In case you didn't know, I am an avid Alan Rickman fan (I made a post after watching a brilliant short film and another after listening to him narrate an audiobook.) and recently heard about a movie of his called Snow Cake. Our library actually had it, so I snatched it up and played it on my laptop while riding in the car.
It's one of those films that you might call "artsy". If your taste leans toward shot-em-up-and-head-for-the-secret-military-base sort of stuff then you probably won't care for this deep, sensitive, character-driven plot. You get to know three or four people who are all tied up with an autistic woman, Linda, and her teenage daughter, Vivienne--who is killed in a car crash. Rickman's character gets involved in their lives after a tragic past of his own, and what follows is an introspective, challenging, and thoroughly entertaining movie.

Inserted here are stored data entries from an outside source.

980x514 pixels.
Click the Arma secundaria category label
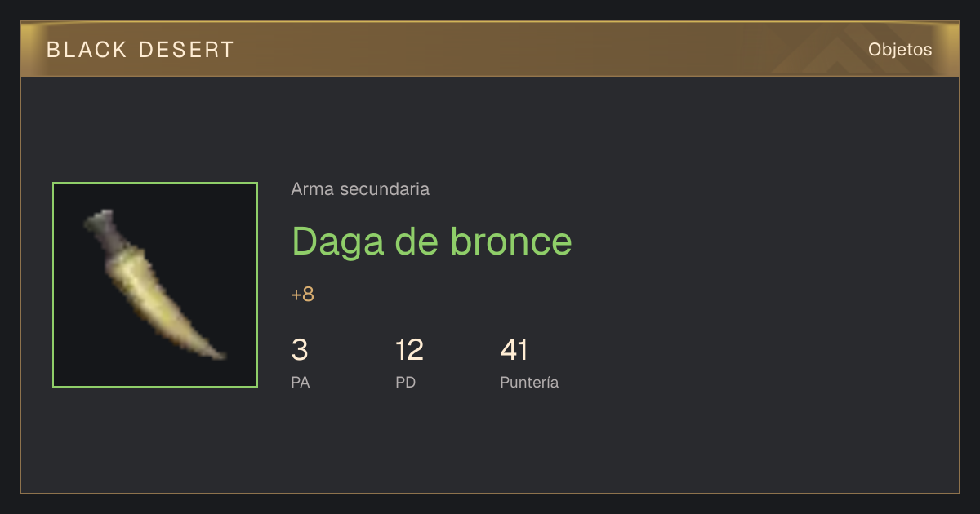coord(360,189)
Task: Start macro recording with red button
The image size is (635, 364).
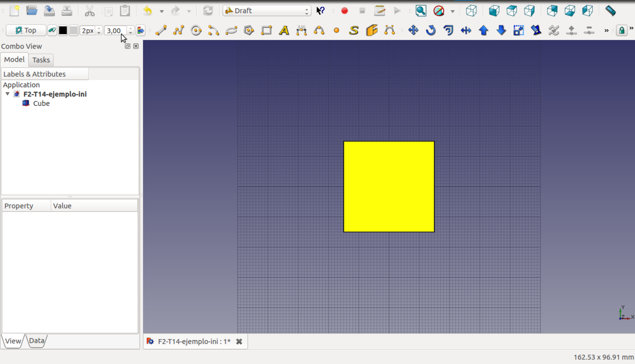Action: (x=344, y=11)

There was something that really bugged me about it, though--besides the language and some bad aesthetics--the way it portrayed Christians. Practically everyone in the small town of Wawa, Ontario is described as "religious", everyone except for a few main characters. The Christian women who try to help Linda after her daughter's death are shown as well-meaning (maybe), but their good points stop there. They are shallow, nasty-nice, simple, insensitive, completely oblivious, hypocritical, annoying, and prudish. Of course the few irreligious ones are complex, passionate, curious, compassionate, understanding, lively, and extremely interesting. You find yourself cringing every time a middle-aged lady church lady comes on screen, and rejoice at the quasi-prostitute with the kind and engaging personality.
What is wrong with this picture?
If Christians are really the only ones who are in touch with Father God, the Creator of this lovely, deep, intricate universe so full of joy and meaning, shouldn't we be the ones who "get it"? The ones who are fascinating? The ones who are full of love and true selflessness? How have we gotten this sour reputation and why must Hollywood beat it into people's skulls?

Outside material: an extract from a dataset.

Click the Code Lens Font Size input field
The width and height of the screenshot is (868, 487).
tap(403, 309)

Now I'm not saying that atheists and Buddhists and Muslims, etc. can't be wonderful people too, but why do Christians have to be portrayed as such unpleasant nutcases? Steven Crowder wrote an awesome post on this topic called "All Christians Are Serial Killers", I highly recommend reading it. He makes a very good point, "We've never seen Hollywood go after Buddhism, Hinduism, or even Islam." For some reason these groups are handled with kid gloves, while it's OK to make Christianity the media's whipping boy.
Try paying close attention to the next film you watch. Are there any religious characters? How are their personalities scripted? Does the director have an obvious agenda?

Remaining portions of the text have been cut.